AI Case Study: Implementing a Real-time Financial News Agent - Part 4: Real-time Transcription

A picture of a microphone used for speech transcription

In this part we will use a real-time transcription service to transcribe the audio from the news broadcast. We use a client/server model to be able to scale this better in the future to multiple streams.

Why even transcribe the Speech?

Today pure text news are already sucked out by many algorithms. That means there is no alpha left for us.

We go more RAW and unstructured and just suck out all what we can get out of the news.

That will give our AI Agent much more data and context as than just parsing curated news feeds.

Architecture

Implementation

Client

Client Code Explanation:

The client code captures your system's audio output using the PyAudio library. It first lists available audio devices and prompts you to select a loopback device (a virtual input capturing system sound). Once a device is chosen, it initializes an audio stream and retrieves important configuration details such as the number of channels, sample rate, and sample width. This information is sent to a WebSocket server to ensure that the server can correctly process the incoming audio. The client then continuously reads small chunks of audio data, encodes these chunks in base64, and streams them over an open WebSocket connection.
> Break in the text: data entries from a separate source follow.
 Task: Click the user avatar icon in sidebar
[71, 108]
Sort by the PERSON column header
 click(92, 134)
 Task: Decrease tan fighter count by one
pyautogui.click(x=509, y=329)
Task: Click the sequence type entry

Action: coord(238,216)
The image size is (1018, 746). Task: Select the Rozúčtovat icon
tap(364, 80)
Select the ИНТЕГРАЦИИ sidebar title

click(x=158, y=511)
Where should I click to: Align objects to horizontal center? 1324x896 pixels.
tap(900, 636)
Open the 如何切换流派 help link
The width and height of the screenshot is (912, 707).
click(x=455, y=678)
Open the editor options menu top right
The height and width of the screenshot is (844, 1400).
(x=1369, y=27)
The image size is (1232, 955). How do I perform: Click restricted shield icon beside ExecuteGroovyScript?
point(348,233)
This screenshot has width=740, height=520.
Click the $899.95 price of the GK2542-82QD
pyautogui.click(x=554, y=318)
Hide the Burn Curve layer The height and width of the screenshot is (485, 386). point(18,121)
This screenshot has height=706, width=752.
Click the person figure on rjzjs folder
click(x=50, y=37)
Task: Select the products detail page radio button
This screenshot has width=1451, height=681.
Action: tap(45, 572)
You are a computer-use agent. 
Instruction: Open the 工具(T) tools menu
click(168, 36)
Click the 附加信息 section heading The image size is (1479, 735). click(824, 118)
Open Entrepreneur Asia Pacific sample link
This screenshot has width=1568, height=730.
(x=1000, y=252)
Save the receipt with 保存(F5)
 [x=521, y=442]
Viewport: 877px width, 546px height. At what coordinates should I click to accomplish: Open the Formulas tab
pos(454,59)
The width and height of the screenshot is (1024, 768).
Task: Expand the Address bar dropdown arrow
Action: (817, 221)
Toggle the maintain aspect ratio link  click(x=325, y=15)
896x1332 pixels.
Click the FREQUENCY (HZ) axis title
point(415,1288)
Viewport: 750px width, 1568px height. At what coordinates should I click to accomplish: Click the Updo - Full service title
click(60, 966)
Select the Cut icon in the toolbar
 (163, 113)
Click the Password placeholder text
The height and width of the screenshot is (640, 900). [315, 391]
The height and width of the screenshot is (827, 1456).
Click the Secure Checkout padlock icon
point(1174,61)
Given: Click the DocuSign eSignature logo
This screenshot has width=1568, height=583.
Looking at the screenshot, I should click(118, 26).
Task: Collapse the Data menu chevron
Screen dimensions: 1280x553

It also handles potential errors and connection interruptions by attempting to reconnect, ensuring robust real-time audio streaming.

Client Code:

#!/usr/bin/env python3
"""
Real-time Audio Streaming Client

This script captures system audio output and streams it to a WebSocket server.
"""

import asyncio
import websockets
import pyaudio
import base64
import json
import platform
import argparse

# Audio parameters
CHUNK = 1024  # Number of frames per buffer
FORMAT = pyaudio.paInt16  # Audio format (16-bit PCM)
CHANNELS = 2  # Stereo
RATE = 44100  # Sample rate (Hz)
DEFAULT_WEBSOCKET_URL = "ws://192.168.100.51:8765"


def show_setup_instructions():
    """Display platform-specific loopback setup instructions."""
    os_name = platform.system()
    print("\n=== Audio Loopback Setup Instructions ===")

    if os_name == "Windows":
        print("Windows Setup:")
        print("1. Install VB-Cable (Virtual Audio Cable): https://vb-audio.com/Cable/")
        print("2. In Windows Sound settings, set VB-Cable as your default playback device")
        print("3. Select VB-Cable Output as your input device in this application")

    elif os_name == "Darwin":  # macOS
        print("macOS Setup:")
        print("1. Install Soundflower: https://github.com/mattingalls/Soundflower/releases")
        print("2. Open Audio MIDI Setup and create a Multi-Output Device")
        print("3. Set this Multi-Output Device as your default output")
        print("4. Select Soundflower (2ch) as your input device in this application")

    elif os_name == "Linux":
        print("Linux Setup:")
        print("1. Using PulseAudio: pactl load-module module-loopback latency_msec=1")
        print("2. Using PipeWire: pw-loopback")
        print("3. Select the appropriate monitor device in this application")

    print("========================================\n")


async def stream_audio(websocket_url=DEFAULT_WEBSOCKET_URL):
    """Capture and stream audio to the WebSocket server."""
    p = pyaudio.PyAudio()

    # Show setup instructions
    show_setup_instructions()

    # Print available devices
    print("Available audio devices:")
    for i in range(p.get_device_count()):
        dev_info = p.get_device_info_by_index(i)
        print(f"Device {i}: {dev_info['name']} (inputs: {dev_info['maxInputChannels']}, outputs: {dev_info['maxOutputChannels']})")

    # Ask for loopback device index
    device_index = int(input("Enter the loopback device index: "))
    device_info = p.get_device_info_by_index(device_index)
    device_channels = device_info['maxInputChannels']
    if device_channels <= 0:
        print("Selected device has no input channels. Please choose a device with input capability.")
        p.terminate()
        return
    device_rate = int(device_info['defaultSampleRate'])

    # Open stream
    try:
        stream = p.open(
            format=FORMAT,
            channels=device_channels,
            rate=device_rate,
            input=True,
            frames_per_buffer=CHUNK,
            input_device_index=device_index
        )
    except Exception as e:
        print(f"Error opening stream: {e}")
        print("Please check your device selection and setup.")
        p.terminate()
        return

    print(f"Stream opened, connecting to WebSocket server at {websocket_url}...")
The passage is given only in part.